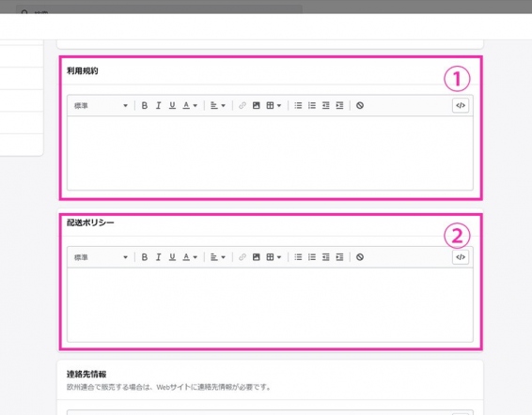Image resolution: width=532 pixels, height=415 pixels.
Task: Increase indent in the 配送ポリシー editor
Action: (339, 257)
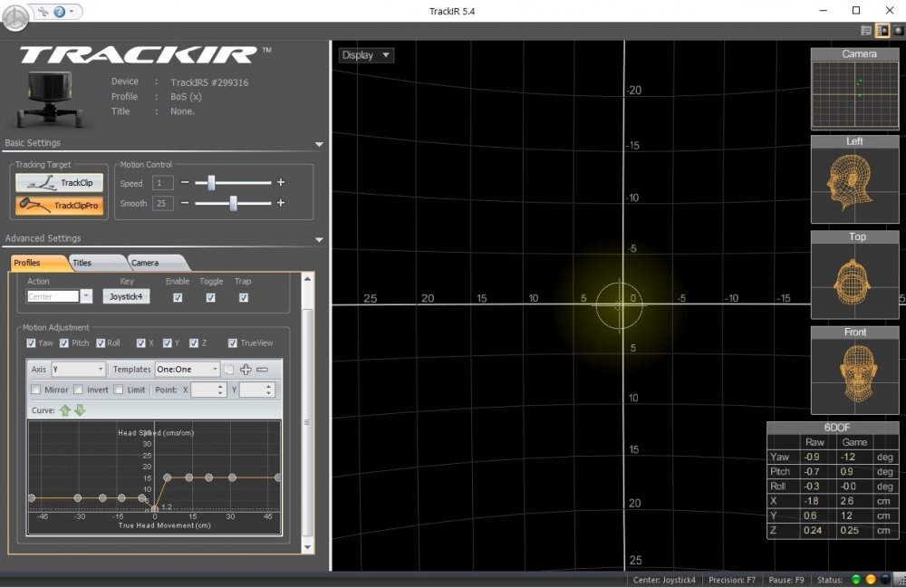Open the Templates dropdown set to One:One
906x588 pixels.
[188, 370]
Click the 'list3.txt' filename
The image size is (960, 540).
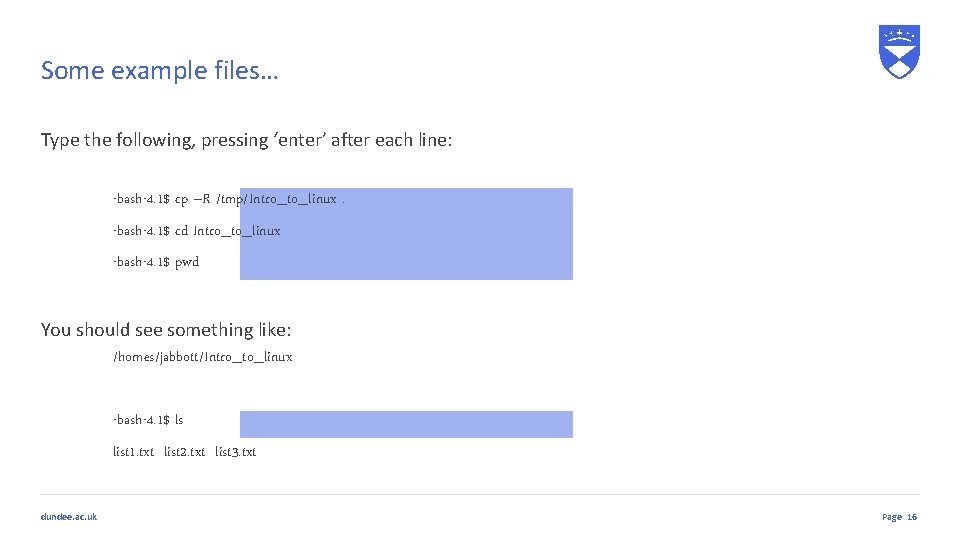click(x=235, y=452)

...

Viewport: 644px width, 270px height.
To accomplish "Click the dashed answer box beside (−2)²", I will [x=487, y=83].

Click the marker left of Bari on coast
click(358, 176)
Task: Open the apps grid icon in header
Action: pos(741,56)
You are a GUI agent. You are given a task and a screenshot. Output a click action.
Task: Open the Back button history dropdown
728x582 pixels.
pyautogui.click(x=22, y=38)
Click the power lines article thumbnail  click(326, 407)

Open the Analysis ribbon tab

==

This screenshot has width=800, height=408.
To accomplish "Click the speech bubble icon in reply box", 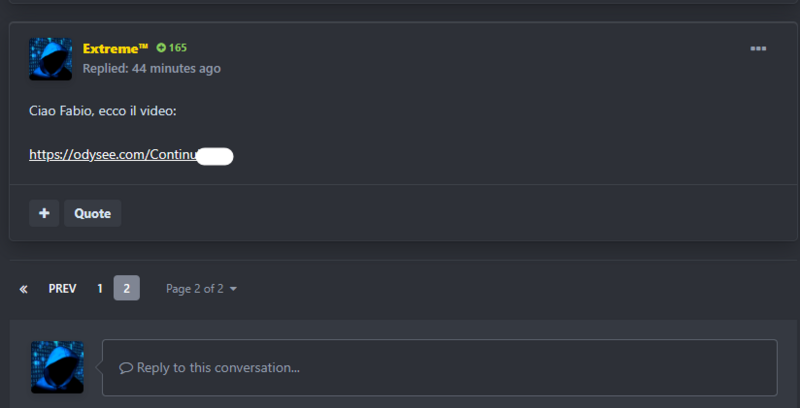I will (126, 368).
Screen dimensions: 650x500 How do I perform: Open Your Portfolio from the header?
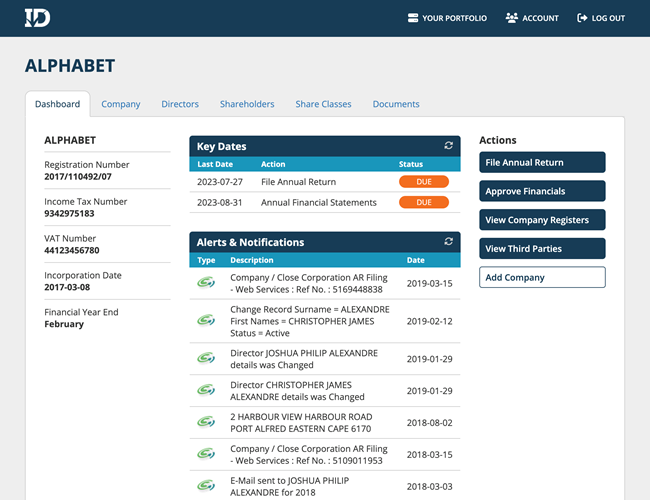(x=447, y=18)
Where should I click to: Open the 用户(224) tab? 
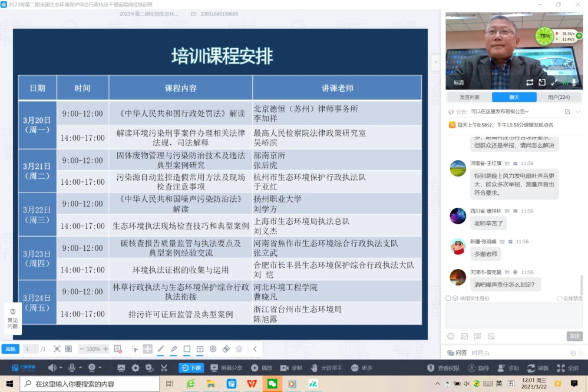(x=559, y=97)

● **Assigned task**:
Count each line of the listing above that holds the string "screenshot", and state that count without anything added.

● **Answer box**:
2